Provided passage:
---------------

This stretch is following a gravel road, very popular with bikes, up, up the valley. Just after moving from one national park to the next we hit a big, open, idyllic field which is just too inviting to pass by. So we stop for another food break and enjoy the view for a while. Rather than continuing along the road and up through the trees we decide to turn around here and head back to do more of the  Sentiero dei Canyons. So, down, down we go along the road until we get back to the fork, and then further along the trail and down until we cross the deep, narrow, gorge at the bottom of the Val Travenanzes. We walked through a bit of the top of this on one of the snow hikes last year. If we were to continue up this valley we'd end up at the saddle between Lagazuoi and the Tofana Rozes. (Would be a fun hike to do, but with challenging travel logistics.) Anyway, across the gorge and then back around the corner to another trail junction. We stay on the Sentiero dei Canyons, now much less frequently travelled, and head around into the next small gorge. Up, up again to the waterfall at the end. This one we can't walk behind, but there is a bit of klettersteig that takes us to a point where we can actually see most of the fall (otherwise concealed behind rock). Then we head up and out of the gorge. Past a spot in the stream with a couple of nice evorsions (the vocabulary word of the day for us), one of which would have been a great bathing pool on a warmer day, and then across a bridge and back to the larger path which takes us down, down into the valley and back to the parking lot.

Another great day. This one would have worked on a cloudy day too, but the sun did add something.

Stats: 6:40, 19.9 km, ~950m up and down

Thursday, September 02, 2021

Cadini Massif 1: Sentiero Bonacossa

The forecast was, again, really good, so we set out for a longer day.

After driving to Lago di Misurina we take the char lift up from the end of the lake (plenty of people taking the early lift up) and then set off along the marked path towards the Forcella Misurina. This is traversing and climbing in the shadow of the Cadini massif, and it's almost cold, but we're moving at a decent speed (there are a couple of other groups behind us and we don't want to end up in crowds on the more technical sections which come later), so we stay nice and warm. The last bit to the pass is steep but easy. It's steeply down from here, so we put on the klettersteig gear before starting the descent. This is easy, cable and gear not necessary (though the helmet certainly belongs on). Down and around the corner we go, emerging into the lovely and impressive valley/cirque (?) Ciadin de la Neve. Across the scree and up, up the other side, including a few ladders and some more steep, to get to the Forcella del Diavolo. We find a patch of sun here and have a food break to enjoy the views and let the group of three coming behind us go by (they provide a great illustration of why wearing a helmet is a good idea: kicking a number of rocks loose on their way up). After the break it's down the other side, through the narrow valley, past a *bunch* of climbers on a tower, and then up, up the other side to the very nice situated Rif. Fonda Savio. Here it's madness!

---------------

Required tasks:
1. Name every proper-named place in the paragraph of the hiking account that begins "After driving to Lago di Misurina."
2. Transcribe the part of the hiking account starting at "Another great day." and ending at "a longer day.".

Data lines:
---------------

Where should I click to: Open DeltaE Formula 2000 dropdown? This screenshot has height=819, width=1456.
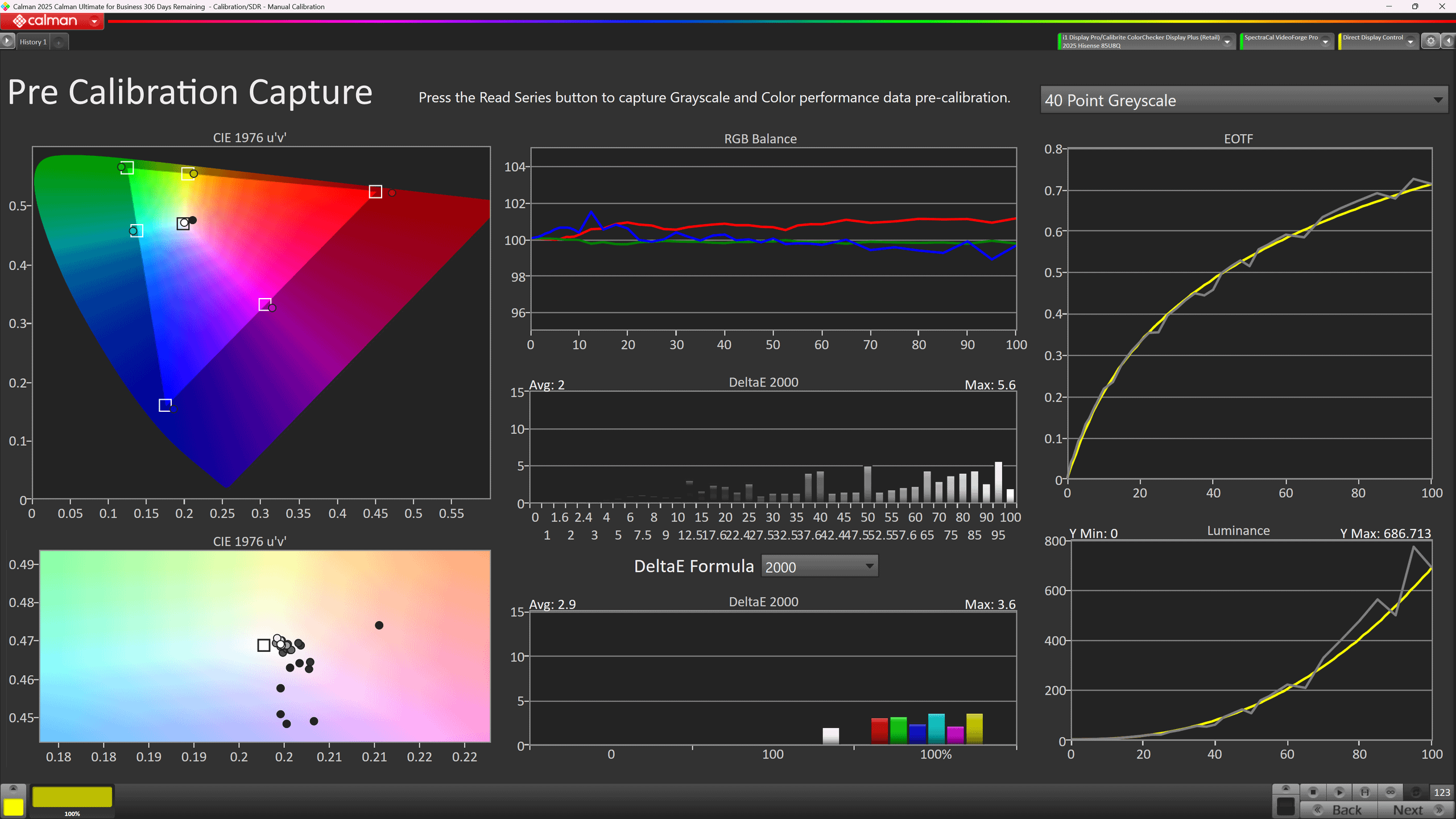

---------------

Solution set:
1. Lago di Misurina, Forcella Misurina, the Cadini massif, Ciadin de la Neve, Forcella del Diavolo, and Rif. Fonda Savio.

2.
Another great day. This one would have worked on a cloudy day too, but the sun did add something.

Stats: 6:40, 19.9 km, ~950m up and down

Thursday, September 02, 2021

Cadini Massif 1: Sentiero Bonacossa

The forecast was, again, really good, so we set out for a longer day.